# [PASSAGE TO READ]
===
How banks allegedly colluded on currency trades

Cape Town - The Competition Commission on Wednesday referred a collusion case to the Tribunal for prosecution against 17 banks, including three of South Africa's big banks.

The Commission has been investigating a case of price fixing and market allocation in the trading of foreign currency pairs involving the rand since April 2015.

READ: The 17 banks under fire for collusion

The commission said it found that from at least 2007, the respondents had a general agreement to collude on prices for bids, offers and bid-offer spreads for the spot trades in relation to currency trading involving US dollar / rand currency pair.

It further found that the respondents manipulated the price of bids and offers through agreements to refrain from trading and creating fictitious bids and offers at particular times.
===
# [DATA]
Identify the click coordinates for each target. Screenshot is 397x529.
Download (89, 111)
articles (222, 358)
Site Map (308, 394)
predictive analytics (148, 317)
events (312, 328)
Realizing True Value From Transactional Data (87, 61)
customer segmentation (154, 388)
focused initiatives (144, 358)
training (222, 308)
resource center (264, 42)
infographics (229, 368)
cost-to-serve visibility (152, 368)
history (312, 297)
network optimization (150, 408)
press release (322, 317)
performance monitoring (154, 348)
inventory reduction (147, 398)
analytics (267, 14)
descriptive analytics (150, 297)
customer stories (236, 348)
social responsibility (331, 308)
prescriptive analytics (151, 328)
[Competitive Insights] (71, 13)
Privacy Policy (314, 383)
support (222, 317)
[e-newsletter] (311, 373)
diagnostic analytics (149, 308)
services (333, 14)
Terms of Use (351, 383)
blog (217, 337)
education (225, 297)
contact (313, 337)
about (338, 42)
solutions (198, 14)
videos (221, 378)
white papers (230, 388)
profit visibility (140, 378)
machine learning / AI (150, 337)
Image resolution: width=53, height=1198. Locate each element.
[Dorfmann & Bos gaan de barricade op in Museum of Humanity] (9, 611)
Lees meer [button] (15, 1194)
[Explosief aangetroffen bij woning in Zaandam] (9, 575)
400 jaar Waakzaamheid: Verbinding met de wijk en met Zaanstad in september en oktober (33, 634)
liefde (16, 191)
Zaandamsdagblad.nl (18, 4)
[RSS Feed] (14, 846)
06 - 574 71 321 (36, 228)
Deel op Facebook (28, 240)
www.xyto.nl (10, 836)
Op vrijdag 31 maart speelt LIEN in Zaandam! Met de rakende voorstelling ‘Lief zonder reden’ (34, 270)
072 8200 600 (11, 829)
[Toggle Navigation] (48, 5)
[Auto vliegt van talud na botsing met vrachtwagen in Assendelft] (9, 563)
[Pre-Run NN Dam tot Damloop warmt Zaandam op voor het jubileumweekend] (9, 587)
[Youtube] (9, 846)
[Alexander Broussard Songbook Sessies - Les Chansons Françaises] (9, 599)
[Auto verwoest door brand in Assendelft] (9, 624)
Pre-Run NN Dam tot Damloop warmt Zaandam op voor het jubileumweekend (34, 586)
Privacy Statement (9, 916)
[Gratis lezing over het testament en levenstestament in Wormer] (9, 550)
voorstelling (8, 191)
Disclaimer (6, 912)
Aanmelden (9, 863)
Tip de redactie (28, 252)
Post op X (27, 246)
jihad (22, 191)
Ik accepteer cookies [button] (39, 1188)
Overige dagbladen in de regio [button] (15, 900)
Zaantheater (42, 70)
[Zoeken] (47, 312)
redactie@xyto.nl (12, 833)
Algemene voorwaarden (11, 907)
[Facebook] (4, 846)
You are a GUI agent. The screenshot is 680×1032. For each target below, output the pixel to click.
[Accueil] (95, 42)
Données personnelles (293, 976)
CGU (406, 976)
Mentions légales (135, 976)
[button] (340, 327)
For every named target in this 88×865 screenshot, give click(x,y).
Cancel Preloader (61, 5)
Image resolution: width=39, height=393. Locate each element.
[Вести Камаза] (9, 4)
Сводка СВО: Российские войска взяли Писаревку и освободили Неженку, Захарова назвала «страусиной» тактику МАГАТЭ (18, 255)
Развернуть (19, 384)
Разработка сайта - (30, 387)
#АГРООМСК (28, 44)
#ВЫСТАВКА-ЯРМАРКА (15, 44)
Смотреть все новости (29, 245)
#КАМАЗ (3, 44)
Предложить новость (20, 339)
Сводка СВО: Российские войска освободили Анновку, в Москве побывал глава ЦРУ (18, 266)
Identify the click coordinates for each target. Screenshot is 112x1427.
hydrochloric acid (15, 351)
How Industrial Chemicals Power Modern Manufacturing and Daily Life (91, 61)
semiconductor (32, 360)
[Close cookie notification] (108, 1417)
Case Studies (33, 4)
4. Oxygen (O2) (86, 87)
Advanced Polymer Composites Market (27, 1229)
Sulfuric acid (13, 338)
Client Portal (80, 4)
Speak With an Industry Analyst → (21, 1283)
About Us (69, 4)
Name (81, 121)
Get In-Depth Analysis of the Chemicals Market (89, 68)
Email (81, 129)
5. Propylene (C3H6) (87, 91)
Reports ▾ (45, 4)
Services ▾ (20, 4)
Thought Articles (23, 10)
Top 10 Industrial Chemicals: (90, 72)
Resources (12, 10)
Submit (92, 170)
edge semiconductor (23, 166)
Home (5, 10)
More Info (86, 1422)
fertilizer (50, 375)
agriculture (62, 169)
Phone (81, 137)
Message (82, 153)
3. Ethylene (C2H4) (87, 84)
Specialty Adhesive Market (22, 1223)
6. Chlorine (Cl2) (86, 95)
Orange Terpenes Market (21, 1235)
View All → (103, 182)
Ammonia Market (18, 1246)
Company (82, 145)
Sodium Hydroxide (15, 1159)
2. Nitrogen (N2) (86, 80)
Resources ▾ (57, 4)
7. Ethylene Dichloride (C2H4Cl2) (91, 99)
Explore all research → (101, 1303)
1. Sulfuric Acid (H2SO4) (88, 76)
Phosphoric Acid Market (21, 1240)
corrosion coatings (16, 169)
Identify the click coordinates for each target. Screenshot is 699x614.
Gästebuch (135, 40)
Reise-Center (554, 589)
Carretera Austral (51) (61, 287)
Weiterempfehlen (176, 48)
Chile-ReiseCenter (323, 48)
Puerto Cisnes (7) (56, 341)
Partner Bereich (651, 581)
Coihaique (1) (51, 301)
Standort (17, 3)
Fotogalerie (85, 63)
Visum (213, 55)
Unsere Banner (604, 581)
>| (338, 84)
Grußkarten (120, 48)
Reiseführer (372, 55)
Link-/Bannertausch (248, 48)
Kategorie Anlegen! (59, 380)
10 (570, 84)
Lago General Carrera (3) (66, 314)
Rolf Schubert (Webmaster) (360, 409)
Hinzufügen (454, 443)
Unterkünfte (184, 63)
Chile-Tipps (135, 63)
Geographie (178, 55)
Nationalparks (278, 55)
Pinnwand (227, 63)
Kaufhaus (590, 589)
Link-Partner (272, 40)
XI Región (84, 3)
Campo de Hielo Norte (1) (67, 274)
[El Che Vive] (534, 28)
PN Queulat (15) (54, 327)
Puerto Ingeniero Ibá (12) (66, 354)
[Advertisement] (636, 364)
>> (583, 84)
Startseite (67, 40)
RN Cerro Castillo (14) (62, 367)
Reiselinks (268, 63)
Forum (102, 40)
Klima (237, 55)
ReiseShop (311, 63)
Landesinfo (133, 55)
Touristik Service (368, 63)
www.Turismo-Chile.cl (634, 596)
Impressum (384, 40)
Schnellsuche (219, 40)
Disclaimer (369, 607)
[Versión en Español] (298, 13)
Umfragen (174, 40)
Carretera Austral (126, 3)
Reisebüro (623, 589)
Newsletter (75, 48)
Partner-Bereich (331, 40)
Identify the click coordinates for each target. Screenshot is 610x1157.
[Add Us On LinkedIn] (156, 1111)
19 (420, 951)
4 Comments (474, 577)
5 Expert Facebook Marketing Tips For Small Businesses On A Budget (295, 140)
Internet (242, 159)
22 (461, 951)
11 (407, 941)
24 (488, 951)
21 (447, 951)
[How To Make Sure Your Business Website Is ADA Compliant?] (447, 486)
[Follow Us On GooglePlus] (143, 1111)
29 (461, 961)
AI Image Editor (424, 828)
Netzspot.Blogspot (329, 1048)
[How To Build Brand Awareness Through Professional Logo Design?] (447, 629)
===
# [GIVEN INSTRUCTION 1]
The article on alleged bank collusion above names what the respondents allegedly agreed to collude on prices for. List those things.
# [GIVEN INSTRUCTION 2]
Please retype the article on alleged bank collusion from "How banks allegedly" to "since April 2015.".

# [FULL RESPONSE 1]
Bids
Offers
Bid-offer spreads

# [FULL RESPONSE 2]
How banks allegedly colluded on currency trades

Cape Town - The Competition Commission on Wednesday referred a collusion case to the Tribunal for prosecution against 17 banks, including three of South Africa's big banks.

The Commission has been investigating a case of price fixing and market allocation in the trading of foreign currency pairs involving the rand since April 2015.